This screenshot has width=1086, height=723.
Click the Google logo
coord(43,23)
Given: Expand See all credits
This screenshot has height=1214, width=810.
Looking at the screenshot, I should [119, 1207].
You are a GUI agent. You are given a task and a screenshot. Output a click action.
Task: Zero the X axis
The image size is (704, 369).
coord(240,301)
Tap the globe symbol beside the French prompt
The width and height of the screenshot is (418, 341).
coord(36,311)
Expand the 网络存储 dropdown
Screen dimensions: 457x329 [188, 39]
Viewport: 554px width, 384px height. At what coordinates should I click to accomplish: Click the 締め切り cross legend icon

+++

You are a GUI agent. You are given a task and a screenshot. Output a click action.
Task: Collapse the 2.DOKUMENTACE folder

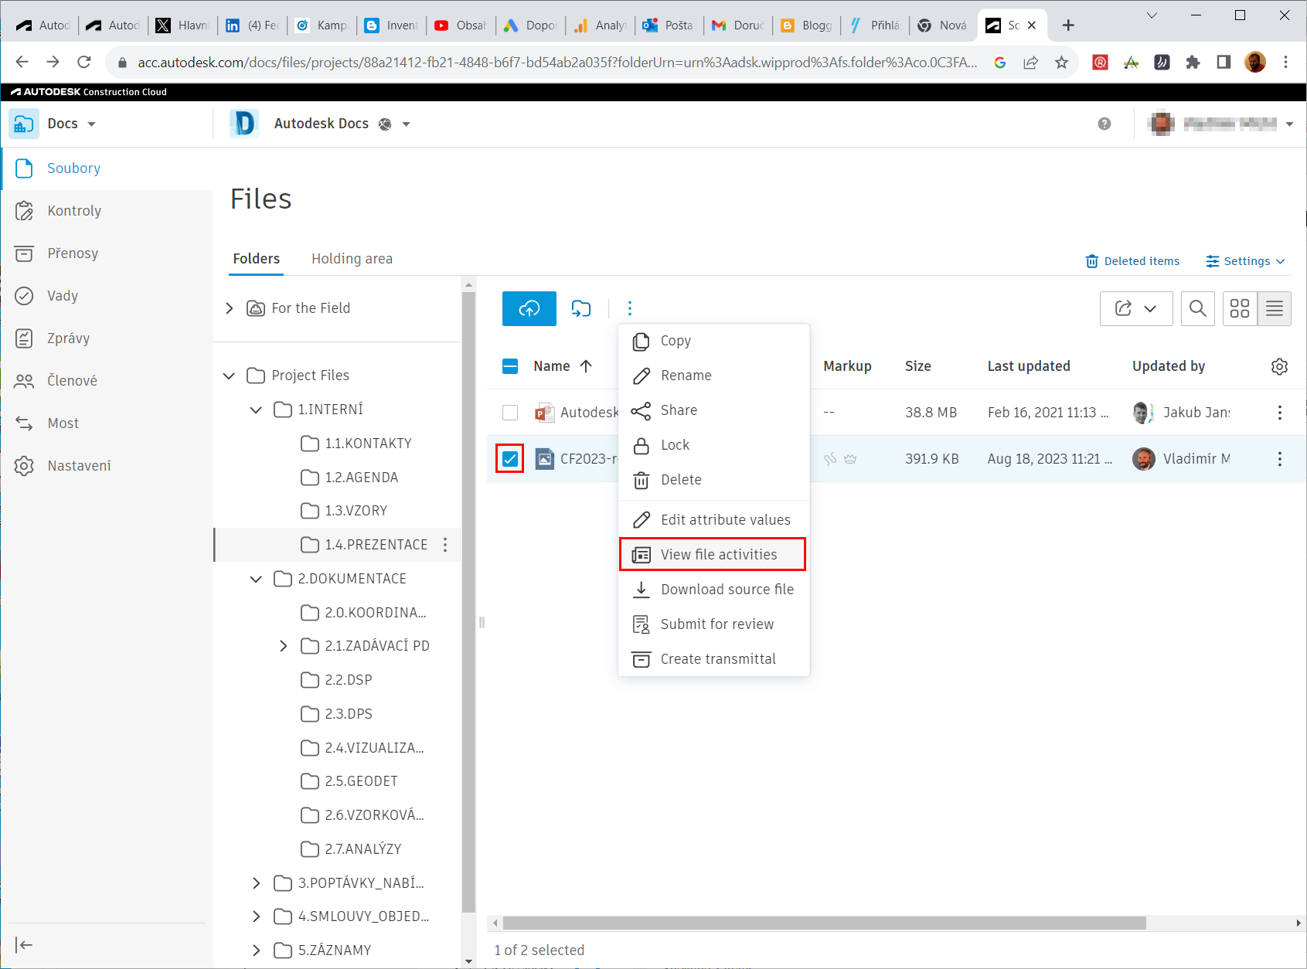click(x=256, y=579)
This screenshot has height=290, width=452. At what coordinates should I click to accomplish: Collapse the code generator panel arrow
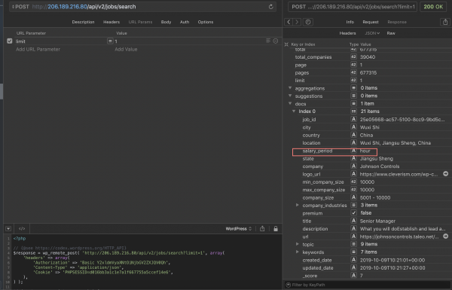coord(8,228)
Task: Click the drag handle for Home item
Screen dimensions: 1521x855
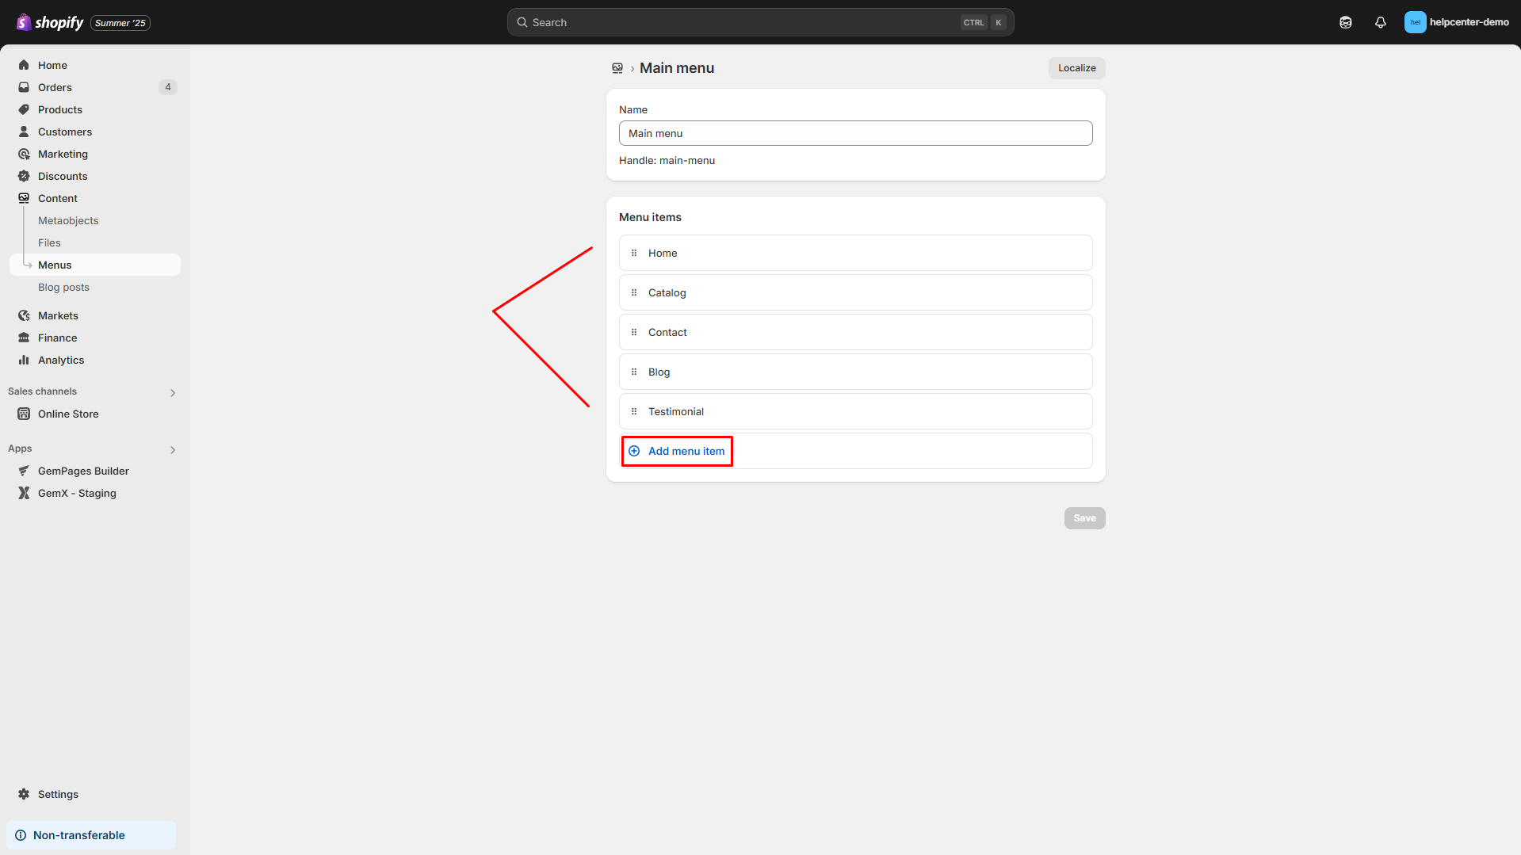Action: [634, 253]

+++

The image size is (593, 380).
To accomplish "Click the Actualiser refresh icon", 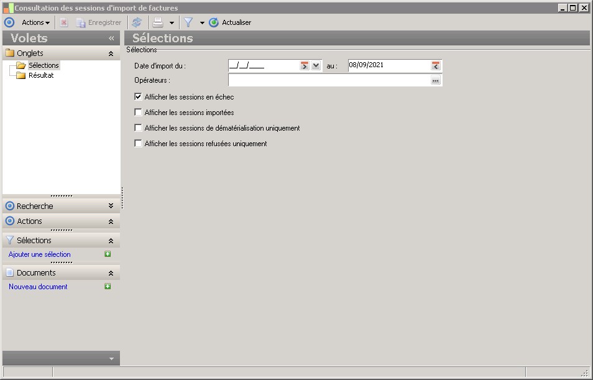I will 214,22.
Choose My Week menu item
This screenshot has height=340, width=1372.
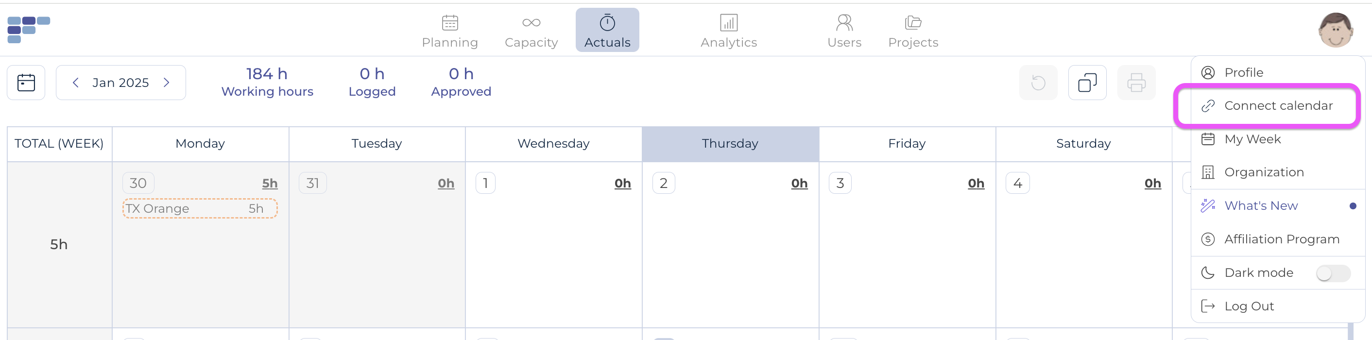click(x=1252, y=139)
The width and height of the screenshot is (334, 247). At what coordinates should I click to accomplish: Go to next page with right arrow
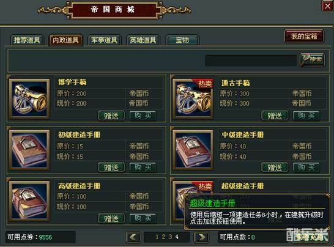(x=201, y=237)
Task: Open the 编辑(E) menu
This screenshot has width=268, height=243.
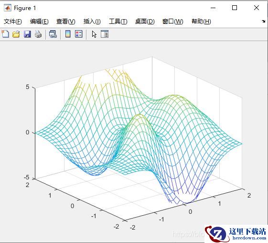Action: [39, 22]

+++

Activity
From the listing above, output exactly the run of lines that starts with the line containing "This screenshot has width=1086, height=723." and ends with the line containing "Task: Zero the X axis".

Solution to this exercise
This screenshot has width=1086, height=723.
Click the Google logo
coord(43,23)
Given: Expand See all credits
This screenshot has height=1214, width=810.
Looking at the screenshot, I should [119, 1207].
You are a GUI agent. You are given a task and a screenshot. Output a click action.
Task: Zero the X axis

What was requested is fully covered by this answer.